To address this challenge, we created a simple game involving four players. Each hand of the game was played in 10 rounds. In each round, each player was allocated money, with the size of the pool varying between players. Each player made a choice: they could keep these funds for themselves or invest them in a common pool. Invested funds were guaranteed to grow, but there was risk because players did not know how the proceeds would be shared. Instead, they were told that for the first 10 rounds there was one referee (A) making the redistribution decisions, and for the second 10 rounds a different referee (B) took over. At the end of the game, they voted for either A or B and played another game with that referee. Game players were allowed to keep the proceeds of this final game, so they were incentivized to state their preference accurately.
Actually, one of the arbiters was a predefined redistribution policy and the other was designed by our deep RL agent. To train the agent, we first recorded data from a large number of human groups and taught a neural network to copy how people played the game. This simulated population could generate unlimited data, allowing us to use data-intensive machine learning methods to train the RL agent to maximize the votes of these “virtual” players. Having done this, we then recruited new human players and pitted the AI-designed mechanism against familiar baselines such as a libertarian policy that returns funds to people according to their contributions.
When we studied the votes of these new players, we found that the policy designed by deep RL was more popular than the baselines. In fact, when we ran a new experiment asking a fifth human player to take on the role of referee and trained him to try to maximize votes, the policy implemented by this “human referee” was even less popular than that of our agent .
Artificial intelligence systems have sometimes been criticized for learning policies that may be incompatible with human values, and this problem of “value alignment” has become a major concern in AI research. An advantage of our approach is that the AI learns directly to maximize the stated preferences (or votes) of a group of people. This approach can help ensure that AI systems are less likely to learn policies that are insecure or unfair. In fact, when we analyzed the policy the AI had discovered, it incorporated a mix of ideas previously proposed by human thinkers and experts to solve the redistribution problem.

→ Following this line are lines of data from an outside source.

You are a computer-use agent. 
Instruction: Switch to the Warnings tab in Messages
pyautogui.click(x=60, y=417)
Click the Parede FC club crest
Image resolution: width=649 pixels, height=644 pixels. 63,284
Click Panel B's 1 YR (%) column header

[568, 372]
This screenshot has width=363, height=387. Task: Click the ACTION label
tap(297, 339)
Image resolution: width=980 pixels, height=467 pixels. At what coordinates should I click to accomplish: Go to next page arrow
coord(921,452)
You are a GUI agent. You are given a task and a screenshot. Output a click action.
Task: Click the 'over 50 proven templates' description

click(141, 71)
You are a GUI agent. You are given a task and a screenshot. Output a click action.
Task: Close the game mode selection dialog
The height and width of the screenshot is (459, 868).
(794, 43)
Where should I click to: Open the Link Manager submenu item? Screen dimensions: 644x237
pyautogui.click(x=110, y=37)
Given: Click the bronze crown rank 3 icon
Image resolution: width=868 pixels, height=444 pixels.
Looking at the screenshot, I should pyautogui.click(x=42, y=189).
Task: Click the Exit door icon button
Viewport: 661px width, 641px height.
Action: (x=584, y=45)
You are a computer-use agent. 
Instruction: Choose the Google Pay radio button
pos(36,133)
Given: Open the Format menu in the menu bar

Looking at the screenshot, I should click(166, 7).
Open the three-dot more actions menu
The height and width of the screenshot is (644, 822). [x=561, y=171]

First, the AI chose to redistribute funds to humans according to their relative order absolute contribution. This means that when redistributing capital, the agent took into account each player’s initial means, as well as their willingness to contribute. Second, the AI system highly rewarded players whose relative contributions were more generous, perhaps encouraging others to do the same. Importantly, the AI only discovered these policies by learning to maximize human votes. Therefore, the method ensures that humans remain “in the loop” and AI produces human-compatible solutions.
By asking the people to vote, we used the principle of majority democracy to decide what the people want. Despite its widespread appeal, it is widely accepted that democracy comes with the caveat that the preferences of the majority are taken into account over those of the minority. In our study, we ensured that – as in most societies – this minority consisted of more generously endowed players. But more work is needed to understand how to trade off the relative preferences of majority and minority groups, designing democratic systems that allow all voices to be heard.